When up against the “experts”, many parents can feel their voices don’t count. They can feel intimidated, even though as their child’s first educators they have every right to question and challenge anything that is taught in the classroom.

To make matters worse, many experts don’t feel the need to consult parents on curriculum matters. As Elizabeth Schroeder, executive director of Answer, an organization that provides sex-ed, put it, “We are the educational experts.” Even when consultation does occur, few parents leave the process saying they feel that they were really heard.

On the subject of sex, the values families want to transmit to their children are so different it’s exceptionally difficult for a “one-size-fits-all” curriculum to please everybody.

In an article in the New York Times this week Jonathan Zimmerman, a professor of education and history at New York University, points to the role that immigrant communities have played in the opposition to Ontario’s new sex curriculum, and to similar initiatives in other parts of the world. Though apparently liberal himself on the issue he says:

In an age of globalization, in fact, schools are probably the least likely places for kids to learn about sex. Schools are central for deliberating the values we wish to transmit to our young.

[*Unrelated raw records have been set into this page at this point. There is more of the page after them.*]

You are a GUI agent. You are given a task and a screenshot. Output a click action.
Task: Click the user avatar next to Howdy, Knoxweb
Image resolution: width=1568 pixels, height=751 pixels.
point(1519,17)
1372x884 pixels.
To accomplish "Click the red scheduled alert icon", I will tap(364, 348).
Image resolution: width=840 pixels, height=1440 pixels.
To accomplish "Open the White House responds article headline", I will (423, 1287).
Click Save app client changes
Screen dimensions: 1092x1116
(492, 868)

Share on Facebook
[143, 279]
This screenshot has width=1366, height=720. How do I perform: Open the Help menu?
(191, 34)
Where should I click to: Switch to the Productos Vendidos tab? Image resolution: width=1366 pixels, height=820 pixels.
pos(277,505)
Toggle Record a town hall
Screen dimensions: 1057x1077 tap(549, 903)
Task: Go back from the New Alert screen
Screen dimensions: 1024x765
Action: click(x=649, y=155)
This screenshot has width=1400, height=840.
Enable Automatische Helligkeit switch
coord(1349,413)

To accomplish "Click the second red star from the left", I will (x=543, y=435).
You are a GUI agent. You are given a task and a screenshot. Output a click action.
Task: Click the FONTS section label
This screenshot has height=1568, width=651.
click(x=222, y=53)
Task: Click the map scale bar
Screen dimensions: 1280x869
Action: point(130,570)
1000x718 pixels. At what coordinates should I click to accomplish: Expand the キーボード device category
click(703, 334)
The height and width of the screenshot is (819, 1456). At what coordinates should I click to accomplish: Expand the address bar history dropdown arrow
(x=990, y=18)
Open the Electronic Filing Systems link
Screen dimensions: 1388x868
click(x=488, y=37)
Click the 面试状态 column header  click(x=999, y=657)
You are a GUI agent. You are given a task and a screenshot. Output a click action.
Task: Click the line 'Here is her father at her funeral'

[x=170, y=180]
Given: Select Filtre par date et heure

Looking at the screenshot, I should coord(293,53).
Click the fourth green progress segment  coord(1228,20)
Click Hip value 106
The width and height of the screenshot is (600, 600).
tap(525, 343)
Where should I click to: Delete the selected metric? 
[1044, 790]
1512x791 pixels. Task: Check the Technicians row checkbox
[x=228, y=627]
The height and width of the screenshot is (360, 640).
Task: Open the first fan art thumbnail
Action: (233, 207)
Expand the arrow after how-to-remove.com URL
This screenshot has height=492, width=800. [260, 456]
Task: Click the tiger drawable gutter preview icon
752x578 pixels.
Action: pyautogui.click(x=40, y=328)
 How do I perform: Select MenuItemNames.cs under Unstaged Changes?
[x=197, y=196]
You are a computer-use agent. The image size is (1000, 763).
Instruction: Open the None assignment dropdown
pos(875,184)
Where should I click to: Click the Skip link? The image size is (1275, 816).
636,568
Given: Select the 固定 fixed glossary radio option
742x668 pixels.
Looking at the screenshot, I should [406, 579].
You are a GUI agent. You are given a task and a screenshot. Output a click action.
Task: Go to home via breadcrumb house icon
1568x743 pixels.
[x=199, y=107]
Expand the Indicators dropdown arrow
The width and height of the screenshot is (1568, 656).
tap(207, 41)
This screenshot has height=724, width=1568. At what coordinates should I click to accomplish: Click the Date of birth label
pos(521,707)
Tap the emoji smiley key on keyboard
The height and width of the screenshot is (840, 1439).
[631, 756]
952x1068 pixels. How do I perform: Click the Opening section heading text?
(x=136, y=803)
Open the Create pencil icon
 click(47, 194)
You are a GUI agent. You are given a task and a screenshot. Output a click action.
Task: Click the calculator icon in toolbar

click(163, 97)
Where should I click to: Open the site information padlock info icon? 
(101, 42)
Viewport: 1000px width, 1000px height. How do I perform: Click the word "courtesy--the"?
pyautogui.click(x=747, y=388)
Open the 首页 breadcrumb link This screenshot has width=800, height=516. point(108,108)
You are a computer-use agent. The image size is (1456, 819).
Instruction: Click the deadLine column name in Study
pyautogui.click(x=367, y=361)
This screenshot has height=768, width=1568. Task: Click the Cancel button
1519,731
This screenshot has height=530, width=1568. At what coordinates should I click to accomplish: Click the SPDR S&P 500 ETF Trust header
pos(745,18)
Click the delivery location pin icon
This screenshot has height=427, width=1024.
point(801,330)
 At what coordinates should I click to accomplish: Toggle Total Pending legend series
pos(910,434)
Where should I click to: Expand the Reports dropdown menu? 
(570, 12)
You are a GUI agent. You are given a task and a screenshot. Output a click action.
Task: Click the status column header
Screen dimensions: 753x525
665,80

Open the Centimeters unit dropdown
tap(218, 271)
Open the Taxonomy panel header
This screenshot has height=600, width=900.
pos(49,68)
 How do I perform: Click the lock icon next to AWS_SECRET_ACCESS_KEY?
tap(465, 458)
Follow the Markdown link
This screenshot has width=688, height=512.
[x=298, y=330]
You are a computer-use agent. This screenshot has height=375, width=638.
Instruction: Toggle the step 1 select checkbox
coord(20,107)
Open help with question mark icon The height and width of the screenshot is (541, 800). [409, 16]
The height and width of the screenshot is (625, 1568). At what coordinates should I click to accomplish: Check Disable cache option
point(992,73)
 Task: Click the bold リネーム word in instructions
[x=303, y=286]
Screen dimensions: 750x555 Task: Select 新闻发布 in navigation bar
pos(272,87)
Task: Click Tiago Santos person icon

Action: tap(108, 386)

But on the subject of sex, we disagree too fundamentally to arrive at anything like a consensus about what adolescents should learn, know and become.

Zimmerman suggests that adolescents can find all the information they want from out-of-school peer counseling programmes and websites “free from adult scrutiny”. That is not what many responsible parents would regard as a wholesome alternative, but at least they can have more influence over their children when the subject is removed from the classroom.

Given the inflexibility shown by the Ontario government and its experts over the past five years regarding sex-ed content, it seems that putting a hold on this controversial curriculum until real consultation can happen would be a fair and democratic answer to the current situation.

If the majority really wants changes to the instruction that is taking place in schools, at least the experts could start listening to parents and become more open-minded about the diverse views of others regarding sexuality.

Ada Slivinsky is a Canadian journalist who writes about family and social issues.